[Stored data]
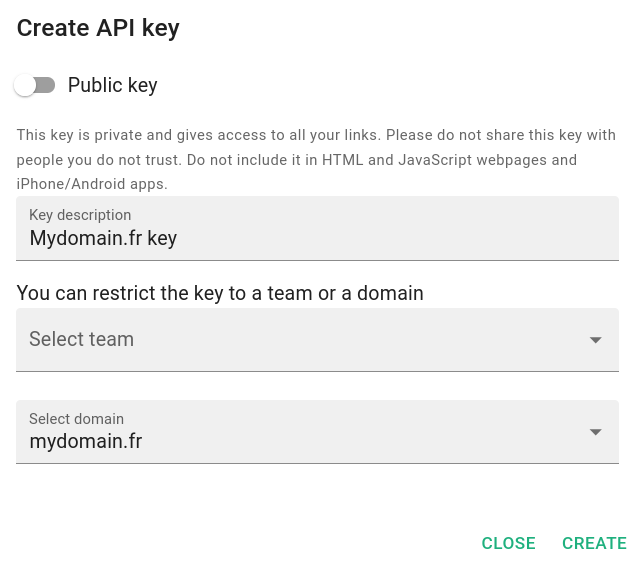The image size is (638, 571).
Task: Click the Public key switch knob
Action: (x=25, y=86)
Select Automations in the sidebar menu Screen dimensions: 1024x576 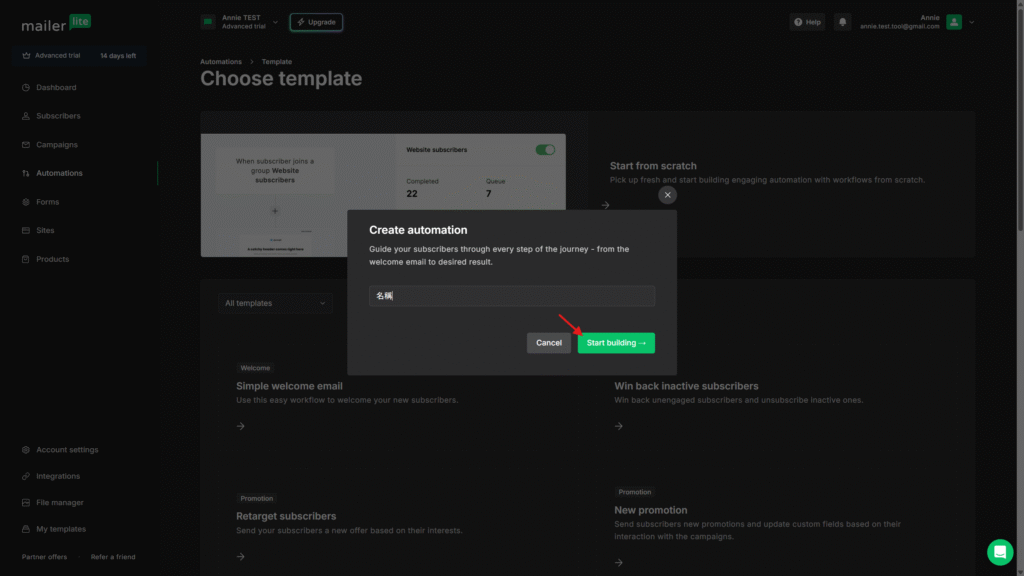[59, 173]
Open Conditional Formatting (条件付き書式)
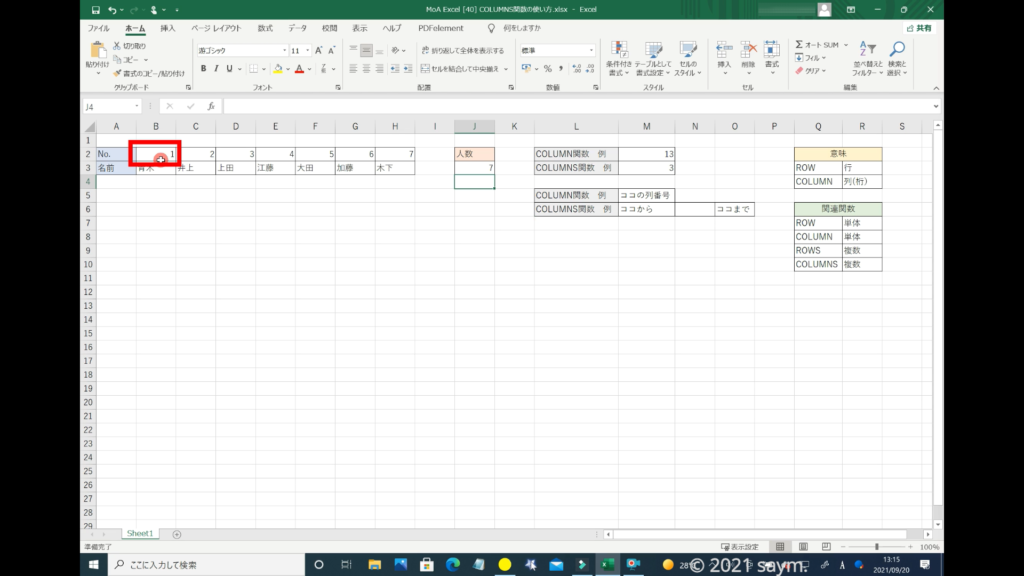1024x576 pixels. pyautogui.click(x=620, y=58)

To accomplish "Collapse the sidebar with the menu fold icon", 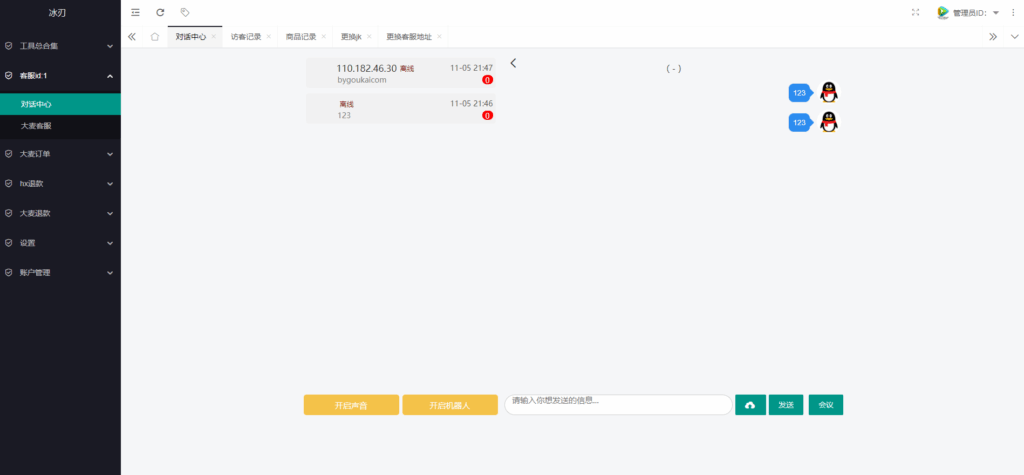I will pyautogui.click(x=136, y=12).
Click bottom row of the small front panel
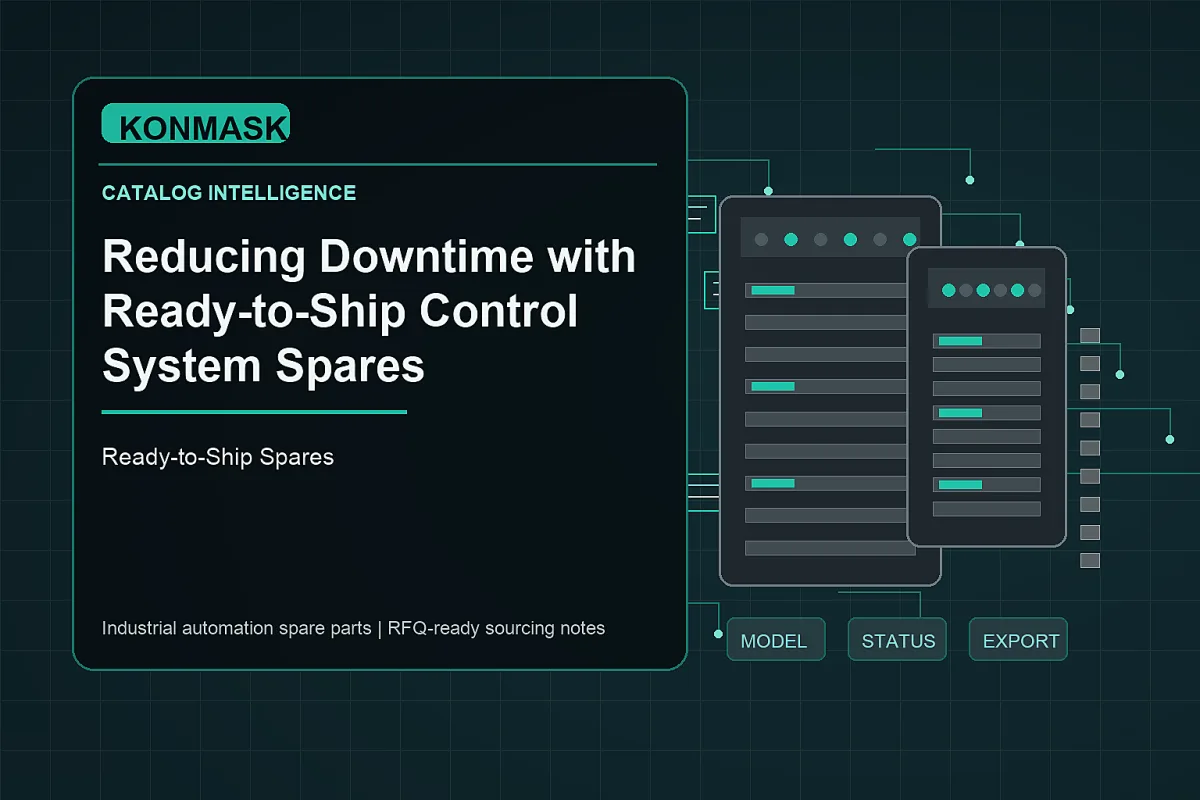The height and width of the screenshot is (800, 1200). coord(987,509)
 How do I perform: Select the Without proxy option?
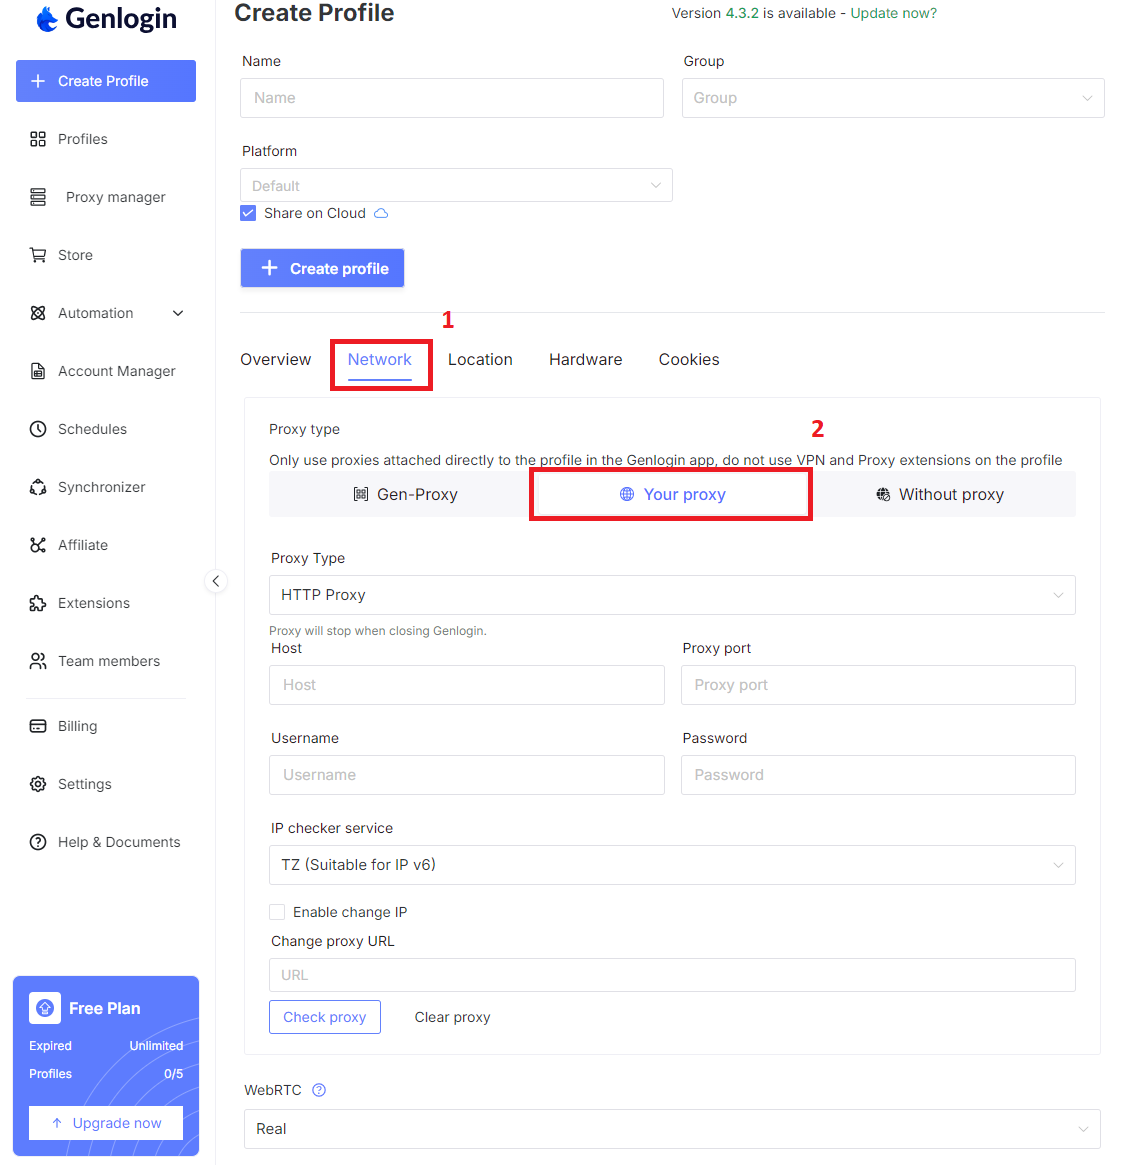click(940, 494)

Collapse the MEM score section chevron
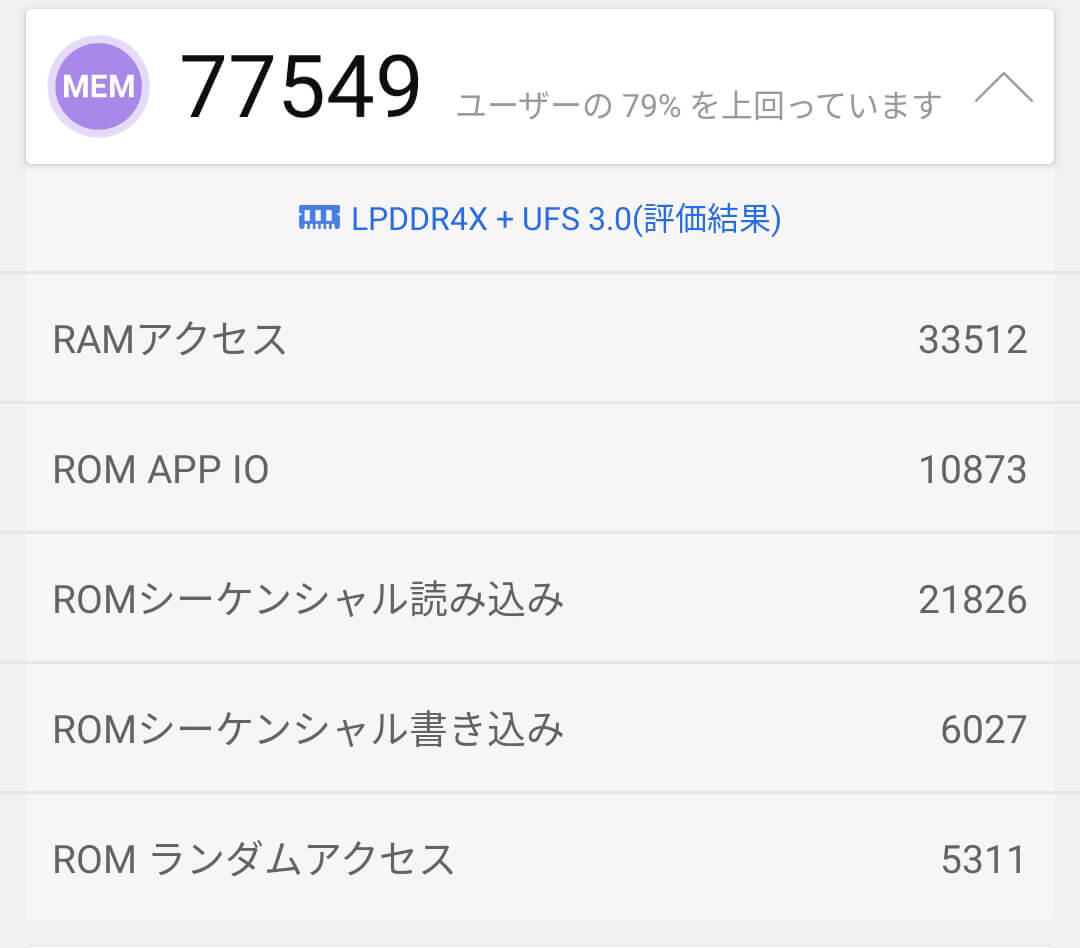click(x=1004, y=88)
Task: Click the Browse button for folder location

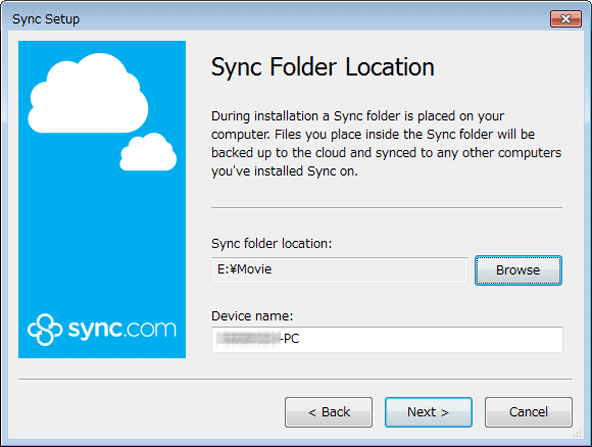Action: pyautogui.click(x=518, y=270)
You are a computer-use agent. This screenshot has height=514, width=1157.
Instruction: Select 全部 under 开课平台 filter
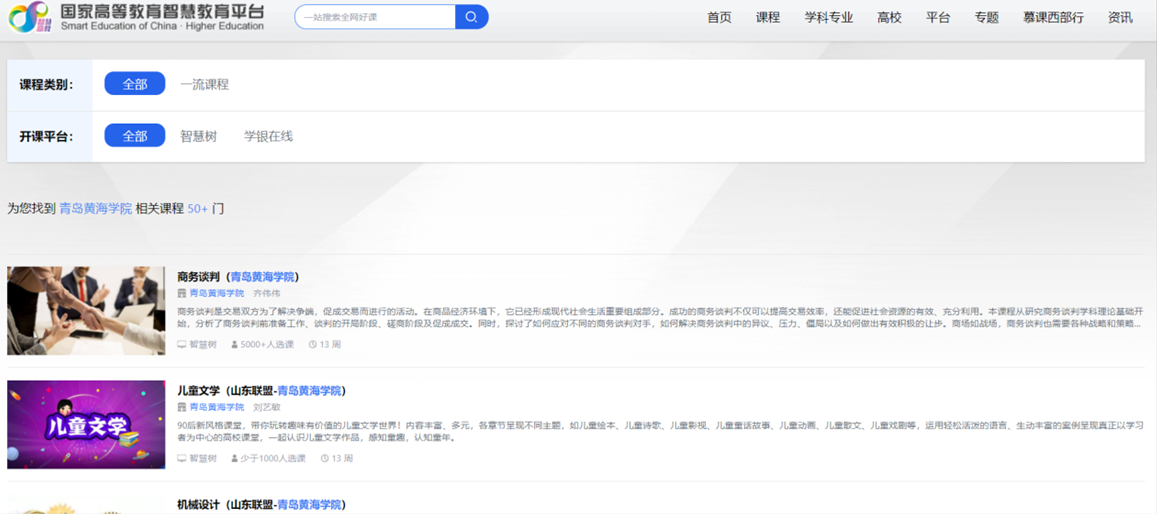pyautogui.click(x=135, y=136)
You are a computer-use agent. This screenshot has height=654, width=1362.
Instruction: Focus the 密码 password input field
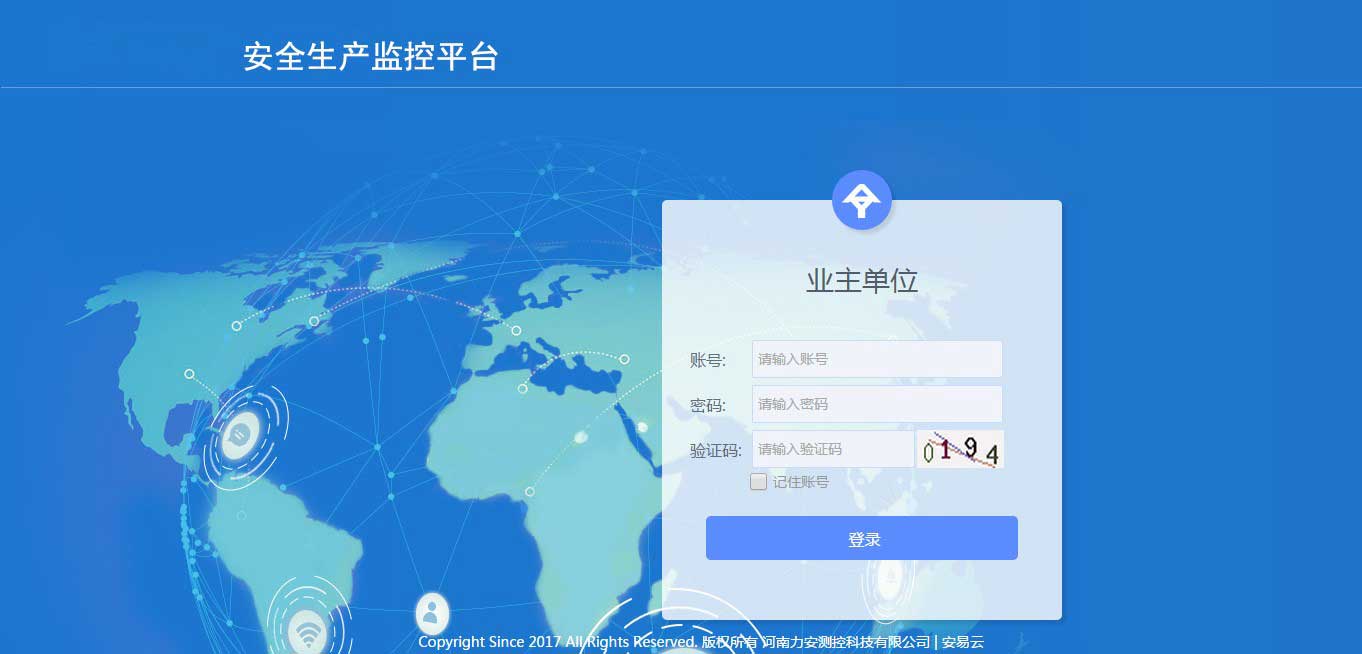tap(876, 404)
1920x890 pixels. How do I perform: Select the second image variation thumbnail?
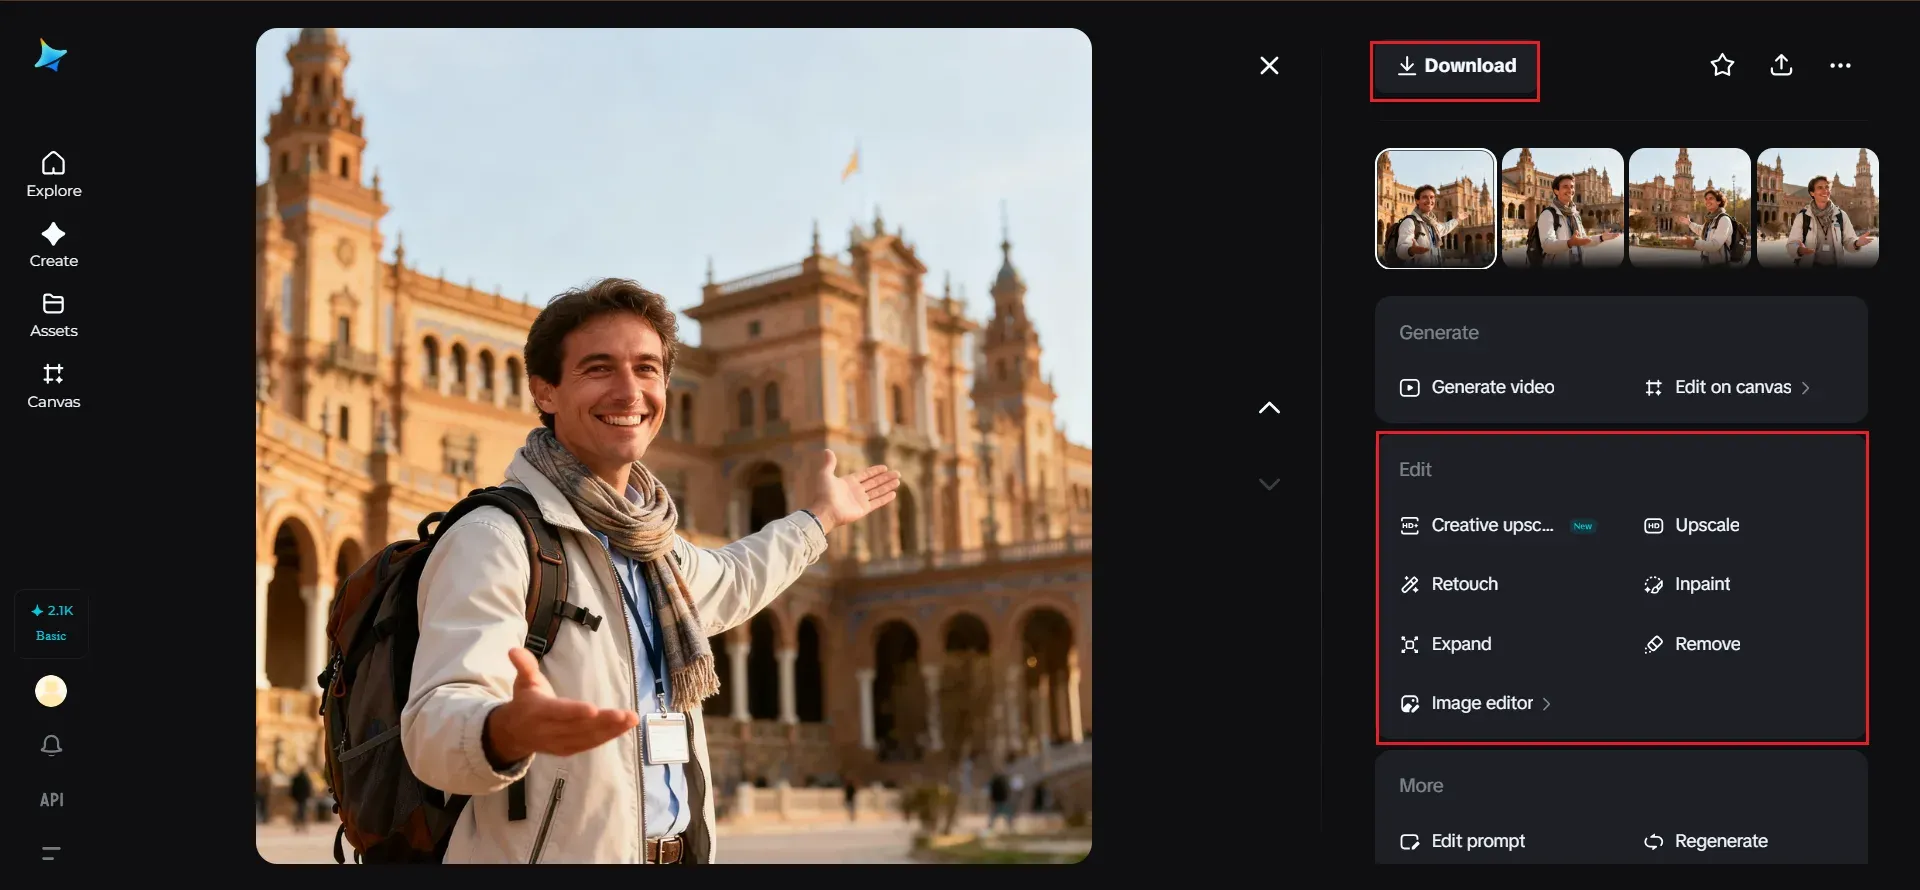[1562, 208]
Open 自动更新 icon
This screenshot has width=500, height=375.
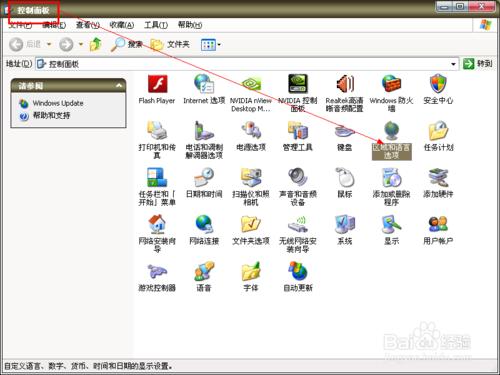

## Work required
Within the entries above, find every line where the string "agent" occurs, and copy it.

## Solution
You are a computer-use agent. This screenshot has height=514, width=1157.
You are a computer-use agent. This screenshot has height=654, width=1362.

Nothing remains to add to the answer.